Welcome back to RamZone’s Year of the Farmer guest blogger series, where stories of life on the American farm are offered up by the people most qualified to tell them—American farmers. The goal of the series, of course, is to raise awareness during the Year of the Farmer of the values, ideals and simple pleasures associated with the farming life.
Last month, guest blogger Lisa Steele looked ahead to winter, reflecting on the challenges—and rewards—the harshest of the four seasons brings to the farm. This month, returning blogger Kelsey Pope wonders what farming might look like for the generations to come.
Farming the Next Generation
By Kelsey Pope
Did you know one of a farmer’s favorite things to do is to sit down with a bag of pistachios and watch some baseball? It’s even better after a hard day’s work of moving cows, checking water and working on the farmer’s tan. This is too true for one of my favorite farmers, my dad.
One of his favorite pastimes is going to baseball games. Growing up, Dad would get us out of school early and we would drive to Denver to watch the afternoon Colorado Rockies game. At the end of the day, though, he is still a rancher who has to think about that calf he got in earlier in the day, or the water tank that has a leak he needs to fix tomorrow. Ultimately, farmers and ranchers like my dad love what they do because if fulfills the drive they have to feed and provide for the world day after day. And this love for the land and drive to keep doing things better doesn’t just stick with the farmer. The family he is raising shares his love of the land and his work ethic as well.
My parents would say I went through phases as I was growing up, from farm girl to city-girl-wannabe and back to farm girl. When I was just learning to ride my bike, all I wanted to do was ride it on a smooth, cement sidewalk in town instead of our gravely drive. My mom called me “lavender & lace,” not wanting to get dirty outside or ride with Dad in the farm truck. But I grew out of that phase and enjoyed working with Dad in the pens and breaking my own show heifers to lead on dusty, hot summer days. In high school I still loved ranch life, but I would imagine myself in my career someday, wearing working-girl suits and pumps, toting my briefcase from meeting to meeting. But that love of the land just can’t leave the heart of a farmer’s daughter. Even though I am in the agriculture working world now, and I do wear my suit and pumps occasionally, my love for agriculture still shows as I wear my coveralls and muck boots when I sort through calves in the muddy alleyway.

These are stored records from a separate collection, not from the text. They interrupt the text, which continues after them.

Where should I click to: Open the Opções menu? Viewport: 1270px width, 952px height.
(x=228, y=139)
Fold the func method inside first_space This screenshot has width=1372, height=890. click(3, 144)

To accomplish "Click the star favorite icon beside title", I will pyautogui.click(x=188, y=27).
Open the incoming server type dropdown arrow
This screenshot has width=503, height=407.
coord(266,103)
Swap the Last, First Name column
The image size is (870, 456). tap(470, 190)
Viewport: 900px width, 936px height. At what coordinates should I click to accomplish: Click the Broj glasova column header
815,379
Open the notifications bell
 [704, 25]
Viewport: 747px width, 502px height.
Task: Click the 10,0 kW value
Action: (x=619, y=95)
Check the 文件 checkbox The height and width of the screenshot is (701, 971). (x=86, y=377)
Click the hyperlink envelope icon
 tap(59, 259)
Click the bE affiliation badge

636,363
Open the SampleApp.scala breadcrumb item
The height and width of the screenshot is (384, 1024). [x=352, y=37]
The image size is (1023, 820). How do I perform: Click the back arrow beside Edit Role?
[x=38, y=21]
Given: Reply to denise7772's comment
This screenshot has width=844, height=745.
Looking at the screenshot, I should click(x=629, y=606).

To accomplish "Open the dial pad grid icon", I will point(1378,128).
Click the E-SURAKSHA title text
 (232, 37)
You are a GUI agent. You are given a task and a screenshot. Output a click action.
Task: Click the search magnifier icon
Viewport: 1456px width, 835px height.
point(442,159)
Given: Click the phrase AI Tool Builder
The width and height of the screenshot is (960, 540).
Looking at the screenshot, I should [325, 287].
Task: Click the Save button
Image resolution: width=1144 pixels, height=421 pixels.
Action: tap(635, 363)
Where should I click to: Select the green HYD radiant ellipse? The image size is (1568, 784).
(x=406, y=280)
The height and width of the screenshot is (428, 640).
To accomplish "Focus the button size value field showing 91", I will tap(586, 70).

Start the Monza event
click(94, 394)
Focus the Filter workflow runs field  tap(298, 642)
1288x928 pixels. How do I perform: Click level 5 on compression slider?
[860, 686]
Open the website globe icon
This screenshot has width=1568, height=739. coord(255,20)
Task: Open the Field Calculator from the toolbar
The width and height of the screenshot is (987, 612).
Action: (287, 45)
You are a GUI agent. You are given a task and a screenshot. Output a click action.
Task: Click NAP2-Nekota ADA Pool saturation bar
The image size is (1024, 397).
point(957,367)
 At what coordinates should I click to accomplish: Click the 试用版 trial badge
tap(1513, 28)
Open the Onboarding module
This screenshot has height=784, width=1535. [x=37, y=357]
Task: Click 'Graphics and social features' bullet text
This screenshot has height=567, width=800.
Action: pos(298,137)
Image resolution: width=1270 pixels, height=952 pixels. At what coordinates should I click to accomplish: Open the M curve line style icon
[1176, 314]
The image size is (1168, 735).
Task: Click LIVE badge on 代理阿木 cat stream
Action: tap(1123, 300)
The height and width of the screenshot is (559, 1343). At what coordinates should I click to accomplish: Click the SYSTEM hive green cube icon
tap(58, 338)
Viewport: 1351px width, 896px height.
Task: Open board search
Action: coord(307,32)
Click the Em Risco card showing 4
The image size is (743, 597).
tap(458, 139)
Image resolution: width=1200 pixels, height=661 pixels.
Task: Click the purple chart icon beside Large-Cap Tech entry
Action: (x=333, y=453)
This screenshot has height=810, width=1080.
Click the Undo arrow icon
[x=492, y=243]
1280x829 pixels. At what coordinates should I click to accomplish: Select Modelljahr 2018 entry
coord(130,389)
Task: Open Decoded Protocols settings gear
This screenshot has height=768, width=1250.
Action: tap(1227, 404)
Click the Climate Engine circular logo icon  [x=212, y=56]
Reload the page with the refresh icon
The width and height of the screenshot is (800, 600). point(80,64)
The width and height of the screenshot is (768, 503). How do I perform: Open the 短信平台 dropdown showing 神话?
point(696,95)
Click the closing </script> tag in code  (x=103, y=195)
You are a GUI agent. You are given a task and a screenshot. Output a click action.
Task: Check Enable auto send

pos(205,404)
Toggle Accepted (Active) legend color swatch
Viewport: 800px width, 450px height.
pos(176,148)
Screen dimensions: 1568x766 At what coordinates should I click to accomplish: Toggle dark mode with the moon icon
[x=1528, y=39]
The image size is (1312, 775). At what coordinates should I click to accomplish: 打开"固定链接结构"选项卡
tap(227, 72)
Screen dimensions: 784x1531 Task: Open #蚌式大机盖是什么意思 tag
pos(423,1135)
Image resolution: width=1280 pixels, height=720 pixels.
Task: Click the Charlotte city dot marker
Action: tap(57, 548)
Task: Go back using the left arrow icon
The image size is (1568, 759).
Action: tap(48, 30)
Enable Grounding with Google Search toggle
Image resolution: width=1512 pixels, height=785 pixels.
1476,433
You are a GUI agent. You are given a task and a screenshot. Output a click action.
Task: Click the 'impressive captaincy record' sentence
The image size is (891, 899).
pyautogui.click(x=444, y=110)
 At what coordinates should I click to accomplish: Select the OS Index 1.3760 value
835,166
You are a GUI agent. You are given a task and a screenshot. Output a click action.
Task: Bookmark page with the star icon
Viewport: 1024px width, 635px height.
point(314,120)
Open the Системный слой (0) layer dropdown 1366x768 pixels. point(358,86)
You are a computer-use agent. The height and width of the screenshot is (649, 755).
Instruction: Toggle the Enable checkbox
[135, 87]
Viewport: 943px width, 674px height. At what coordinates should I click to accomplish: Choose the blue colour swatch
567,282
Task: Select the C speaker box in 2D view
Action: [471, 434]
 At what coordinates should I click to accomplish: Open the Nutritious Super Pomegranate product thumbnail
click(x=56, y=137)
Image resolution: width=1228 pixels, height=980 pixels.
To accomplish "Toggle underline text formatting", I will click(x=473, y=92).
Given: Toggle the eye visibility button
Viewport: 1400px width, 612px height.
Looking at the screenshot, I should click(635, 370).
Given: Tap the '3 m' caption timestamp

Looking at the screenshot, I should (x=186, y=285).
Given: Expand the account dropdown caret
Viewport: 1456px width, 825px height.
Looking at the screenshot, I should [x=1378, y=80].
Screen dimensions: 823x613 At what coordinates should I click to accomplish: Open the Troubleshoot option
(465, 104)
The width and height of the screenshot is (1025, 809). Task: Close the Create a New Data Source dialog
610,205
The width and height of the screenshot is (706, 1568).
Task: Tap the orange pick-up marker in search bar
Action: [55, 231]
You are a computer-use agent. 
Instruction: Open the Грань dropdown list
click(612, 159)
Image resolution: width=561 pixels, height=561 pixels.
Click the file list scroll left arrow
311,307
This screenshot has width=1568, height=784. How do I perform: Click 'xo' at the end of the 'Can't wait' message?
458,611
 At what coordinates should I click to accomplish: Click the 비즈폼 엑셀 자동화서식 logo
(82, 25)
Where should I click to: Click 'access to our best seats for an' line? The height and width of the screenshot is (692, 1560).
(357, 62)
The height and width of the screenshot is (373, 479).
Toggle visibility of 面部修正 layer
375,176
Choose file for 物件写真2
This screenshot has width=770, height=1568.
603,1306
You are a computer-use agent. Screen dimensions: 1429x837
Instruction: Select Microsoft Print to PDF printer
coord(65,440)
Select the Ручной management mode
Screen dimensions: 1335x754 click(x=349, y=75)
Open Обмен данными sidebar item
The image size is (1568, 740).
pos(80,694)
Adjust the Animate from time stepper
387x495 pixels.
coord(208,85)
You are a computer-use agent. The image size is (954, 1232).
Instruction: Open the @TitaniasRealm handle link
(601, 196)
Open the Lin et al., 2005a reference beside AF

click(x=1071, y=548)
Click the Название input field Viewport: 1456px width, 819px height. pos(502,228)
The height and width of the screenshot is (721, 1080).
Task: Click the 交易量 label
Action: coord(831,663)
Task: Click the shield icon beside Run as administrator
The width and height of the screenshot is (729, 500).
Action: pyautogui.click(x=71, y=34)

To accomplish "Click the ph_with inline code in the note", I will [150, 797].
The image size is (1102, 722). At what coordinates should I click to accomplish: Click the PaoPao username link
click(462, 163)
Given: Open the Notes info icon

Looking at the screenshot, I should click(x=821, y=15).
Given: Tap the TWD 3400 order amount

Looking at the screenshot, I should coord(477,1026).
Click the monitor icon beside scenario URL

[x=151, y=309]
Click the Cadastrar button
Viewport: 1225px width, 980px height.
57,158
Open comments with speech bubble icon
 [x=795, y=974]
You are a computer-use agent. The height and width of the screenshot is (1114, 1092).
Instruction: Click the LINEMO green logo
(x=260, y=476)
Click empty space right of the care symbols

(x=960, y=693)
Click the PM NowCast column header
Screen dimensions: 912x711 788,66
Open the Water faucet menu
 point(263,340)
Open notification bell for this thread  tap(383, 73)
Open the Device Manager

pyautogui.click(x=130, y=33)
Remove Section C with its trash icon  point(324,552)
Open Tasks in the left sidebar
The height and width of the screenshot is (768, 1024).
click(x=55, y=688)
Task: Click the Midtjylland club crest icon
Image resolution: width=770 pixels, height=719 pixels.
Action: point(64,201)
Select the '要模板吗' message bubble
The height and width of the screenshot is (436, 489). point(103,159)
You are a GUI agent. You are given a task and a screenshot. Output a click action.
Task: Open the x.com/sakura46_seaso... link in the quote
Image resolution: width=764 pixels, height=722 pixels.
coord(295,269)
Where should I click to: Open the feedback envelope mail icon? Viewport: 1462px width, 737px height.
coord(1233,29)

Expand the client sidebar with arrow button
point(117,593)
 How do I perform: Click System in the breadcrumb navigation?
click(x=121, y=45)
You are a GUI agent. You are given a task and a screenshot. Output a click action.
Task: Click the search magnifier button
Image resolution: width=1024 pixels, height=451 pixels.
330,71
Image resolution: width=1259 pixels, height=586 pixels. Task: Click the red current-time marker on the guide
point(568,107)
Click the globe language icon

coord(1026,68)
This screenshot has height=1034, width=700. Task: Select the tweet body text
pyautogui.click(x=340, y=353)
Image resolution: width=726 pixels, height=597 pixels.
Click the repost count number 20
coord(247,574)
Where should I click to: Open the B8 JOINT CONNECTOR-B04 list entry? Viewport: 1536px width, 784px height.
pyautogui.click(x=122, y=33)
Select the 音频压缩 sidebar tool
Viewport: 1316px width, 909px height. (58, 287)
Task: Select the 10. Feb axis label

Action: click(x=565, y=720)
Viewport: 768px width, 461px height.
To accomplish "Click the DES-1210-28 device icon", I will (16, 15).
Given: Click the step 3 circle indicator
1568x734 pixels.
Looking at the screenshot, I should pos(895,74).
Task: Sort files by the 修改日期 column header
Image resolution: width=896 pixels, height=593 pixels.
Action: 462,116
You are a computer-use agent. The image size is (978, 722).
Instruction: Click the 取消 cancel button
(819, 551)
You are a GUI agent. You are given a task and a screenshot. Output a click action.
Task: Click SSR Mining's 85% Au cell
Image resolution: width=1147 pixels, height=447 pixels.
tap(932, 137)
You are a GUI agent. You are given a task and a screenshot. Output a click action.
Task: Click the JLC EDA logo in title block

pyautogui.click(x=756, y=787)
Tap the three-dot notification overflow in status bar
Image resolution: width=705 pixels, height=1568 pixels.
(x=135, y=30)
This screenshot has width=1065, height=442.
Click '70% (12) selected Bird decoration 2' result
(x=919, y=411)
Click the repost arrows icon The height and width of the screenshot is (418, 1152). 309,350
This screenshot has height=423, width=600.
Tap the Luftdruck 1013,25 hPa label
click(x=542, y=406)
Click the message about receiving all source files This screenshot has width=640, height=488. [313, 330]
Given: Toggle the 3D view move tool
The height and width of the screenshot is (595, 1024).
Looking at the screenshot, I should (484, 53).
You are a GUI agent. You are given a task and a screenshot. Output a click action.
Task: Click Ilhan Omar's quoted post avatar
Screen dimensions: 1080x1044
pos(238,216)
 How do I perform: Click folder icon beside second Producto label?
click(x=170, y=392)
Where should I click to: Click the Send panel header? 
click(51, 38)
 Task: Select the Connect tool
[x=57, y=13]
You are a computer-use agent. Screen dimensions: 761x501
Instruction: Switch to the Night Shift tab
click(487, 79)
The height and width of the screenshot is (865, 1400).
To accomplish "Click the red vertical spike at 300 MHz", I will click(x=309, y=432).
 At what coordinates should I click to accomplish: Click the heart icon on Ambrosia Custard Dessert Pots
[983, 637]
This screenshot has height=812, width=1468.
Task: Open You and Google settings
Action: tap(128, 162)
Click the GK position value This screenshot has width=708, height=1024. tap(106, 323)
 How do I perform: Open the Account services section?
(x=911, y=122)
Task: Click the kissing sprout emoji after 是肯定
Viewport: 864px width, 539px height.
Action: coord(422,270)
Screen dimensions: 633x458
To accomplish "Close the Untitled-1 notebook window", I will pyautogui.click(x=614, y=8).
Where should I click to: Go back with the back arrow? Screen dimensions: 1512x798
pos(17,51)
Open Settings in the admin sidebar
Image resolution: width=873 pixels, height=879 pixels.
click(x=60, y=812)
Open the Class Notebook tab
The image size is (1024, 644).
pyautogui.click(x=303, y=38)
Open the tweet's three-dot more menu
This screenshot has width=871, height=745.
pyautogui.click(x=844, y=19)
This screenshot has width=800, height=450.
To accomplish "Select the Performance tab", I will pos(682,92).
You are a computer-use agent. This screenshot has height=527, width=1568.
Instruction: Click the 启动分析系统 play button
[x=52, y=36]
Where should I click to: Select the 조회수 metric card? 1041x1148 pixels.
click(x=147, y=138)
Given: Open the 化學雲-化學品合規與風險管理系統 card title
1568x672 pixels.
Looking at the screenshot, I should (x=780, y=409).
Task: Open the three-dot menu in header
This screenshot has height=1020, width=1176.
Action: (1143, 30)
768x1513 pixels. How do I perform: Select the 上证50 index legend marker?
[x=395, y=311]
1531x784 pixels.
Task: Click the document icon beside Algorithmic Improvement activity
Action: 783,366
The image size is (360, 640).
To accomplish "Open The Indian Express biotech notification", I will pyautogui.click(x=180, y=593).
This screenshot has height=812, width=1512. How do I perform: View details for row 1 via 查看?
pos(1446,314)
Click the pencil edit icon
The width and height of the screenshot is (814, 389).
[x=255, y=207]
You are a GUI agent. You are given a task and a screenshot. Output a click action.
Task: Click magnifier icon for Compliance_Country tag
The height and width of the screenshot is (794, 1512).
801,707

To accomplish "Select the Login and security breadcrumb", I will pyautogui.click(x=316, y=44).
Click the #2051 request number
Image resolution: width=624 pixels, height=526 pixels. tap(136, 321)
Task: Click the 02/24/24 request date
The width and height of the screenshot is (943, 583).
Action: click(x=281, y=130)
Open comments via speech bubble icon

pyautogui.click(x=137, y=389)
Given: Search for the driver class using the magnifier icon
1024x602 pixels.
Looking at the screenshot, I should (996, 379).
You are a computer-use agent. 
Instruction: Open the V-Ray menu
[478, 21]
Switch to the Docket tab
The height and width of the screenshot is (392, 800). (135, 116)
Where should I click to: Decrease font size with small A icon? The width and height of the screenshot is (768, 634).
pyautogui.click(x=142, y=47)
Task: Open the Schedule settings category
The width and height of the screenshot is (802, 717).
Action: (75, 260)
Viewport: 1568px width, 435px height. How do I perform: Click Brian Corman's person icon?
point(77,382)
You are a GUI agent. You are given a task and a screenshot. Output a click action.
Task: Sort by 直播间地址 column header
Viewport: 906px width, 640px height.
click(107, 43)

This notion of the next generation of farming has become even more important to me recently, as my husband and I welcomed our son into our family in September. The future of agriculture and sustainability has always been a high priority for me, but looking into my son’s eyes, I wonder even more what farming will look like when he graduates from high school (in 2032—it seems so far off!), or even when he is starting his career. I want him to have the same experiences that I did—growing up in agriculture and having a passion and appreciation for the agricultural industry. But for him to obtain this enthusiasm of mine, we need to preserve agriculture and the farming way of life. Just as his papa and I enjoy different aspects of life off of the farm, we gaze at our livelihoods in that of a hard day’s work and deem the reward far too great to want anything else except to carry on that legacy.
Being a farmer might include a few baseball games or occasional days of dressing up like a working girl. Those are the little things that farmers may take delight in. But when it comes to hard work and sustaining the farm for the next generation, farming doesn’t just take the farmer—it takes his family as well to help carry on. And I look forward to my son taking pleasure in this reward someday.